FOR THE FIFTH consecutive monthly meeting, the Madison County Joint Planning Commission had people sitting in the hall and standing on Thursday. While Thursday’s meeting featured a long agenda, the majority of people who spoke discussed wind energy regulations.

John Dittrich of rural Meadow Grove knows a little bit about wind energy.

Dittrich farms with his brother, Keith, and they have a turbine on their land in Antelope County in the Prairie Breeze wind farm, as well as a mile of transmission line that serves that project.

They also have taken the time to read up about and study wind energy. They have been among the numerous individuals giving suggestions to the Madison County board of commissioners as they consider revisions to existing wind energy regulations in the county.

On Thursday evening, the commission conducted a public hearing and listened as contrasting points of view were provided on wind energy from the likes of the Ditrichs and others.

One of the wind-related topics that draws the most widespread opinions is setbacks — how far turbines must be located from such things as houses.

The Dittrichs said they believe about 2,000 to 2,200 feet is the right distance for setbacks from residences because it provides enough room for companies to get turbines located in order to make a wind farm a reality, while also providing enough room for residents who don’t support them so they don’t have to be bothered by them.

Bruce Staub of rural Tilden, who lives on the western edge of Madison County, disagrees.

Staub said he thinks wind turbines “ruin the landscape” and create lots of noise. He said he thinks turbines should be at least one mile — or 5,280 feet — from any house.

But the Dittrichs and others have said that a mile setback would be almost impossible for any company to find enough locations for turbines to make a project work.

Then there’s still another view — people who think turbines should have minimal setbacks.

John Framel of Invenergy, which previously has worked with other counties on wind energy regulations by providing industry standards, said he would suggest all setbacks at 1,200 feet.

It has been with these types of contrasting options that the Madison County Joint Planning Commission has been putting together its revised wind energy regulations.

And they’re still not ready to proceed. Following more than an hour’s worth of testimony on Thursday from 10 people, the joint planning commission voted to postpone discussions until October.

That meeting likely will be on Thursday, Oct. 18, although it could be changed because several of the commissioners are farmers. That will be peak harvesting time.

Commissioners said they will limit public testimony to five minutes at future meetings. In addition, they will ask that people not testify information that already has been provided.

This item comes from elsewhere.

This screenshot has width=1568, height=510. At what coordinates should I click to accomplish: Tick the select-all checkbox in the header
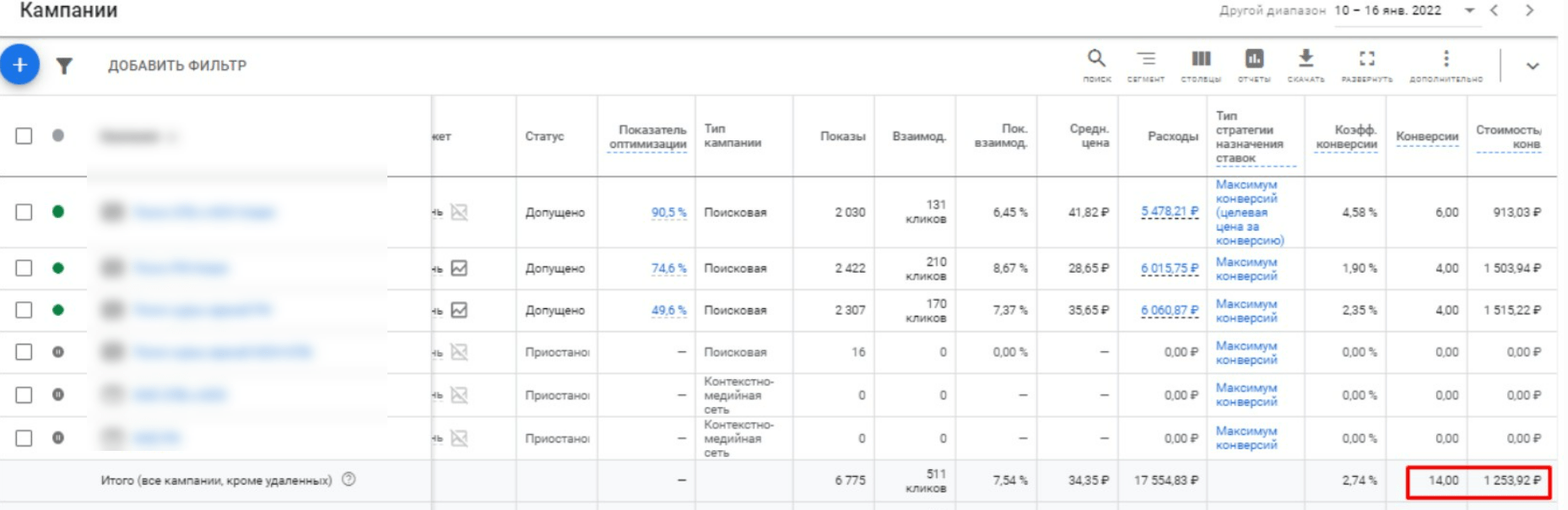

That’s because, at this point, it appears commissioners have become overwhelmed with information. They have been working on the regulations for six months and also visited a wind farm.

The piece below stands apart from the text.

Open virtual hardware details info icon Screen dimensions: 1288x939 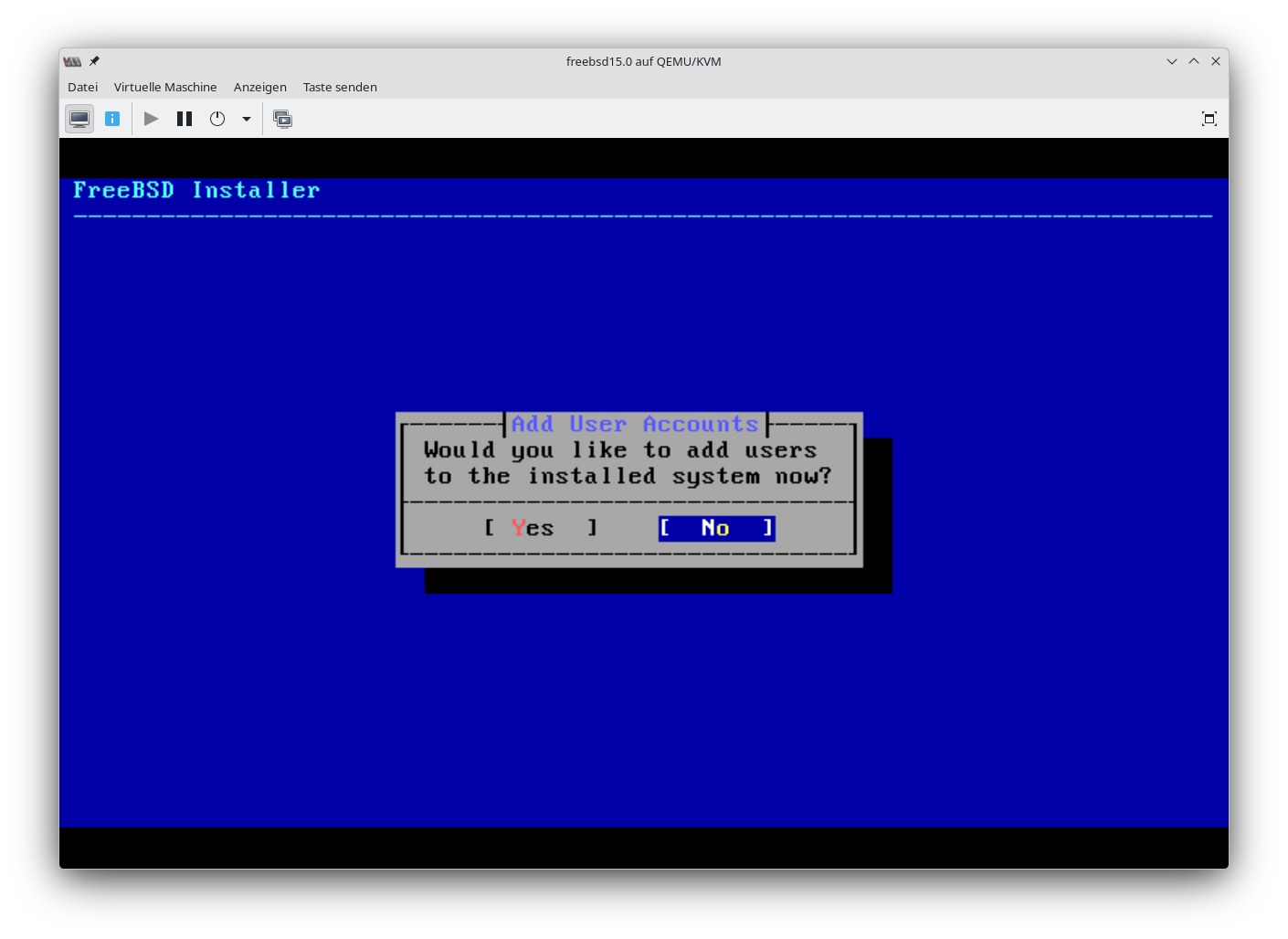tap(112, 119)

They have read over Pierce County’s regulations, from which Madison County has based its revised rules.

The county’s moratorium on accepting wind farm applications is set to expire Oct. 3, but Heather McWhorter, the county’s zoning administrator, said the deadline can be extended. It would be up to the Madison County board of commissioners to extend the moratorium.

The joint planning commission kicked off the review in April and has been receiving input since then, including at Thursday’s meeting.

The county’s revised wind energy regulations — as currently proposed — can be found on the county’s web site. The setback regulations from a house currently are at 2,700 feet for a non-participating landowner, which is based on what Pierce County had established.

McWhorter told commissioners it is important to remember there are some things the county cannot regulate. Those include agreements between the landowner and the wind energy company, stipends or lighting on top the turbines because that is regulated by the Federal Aviation Administration.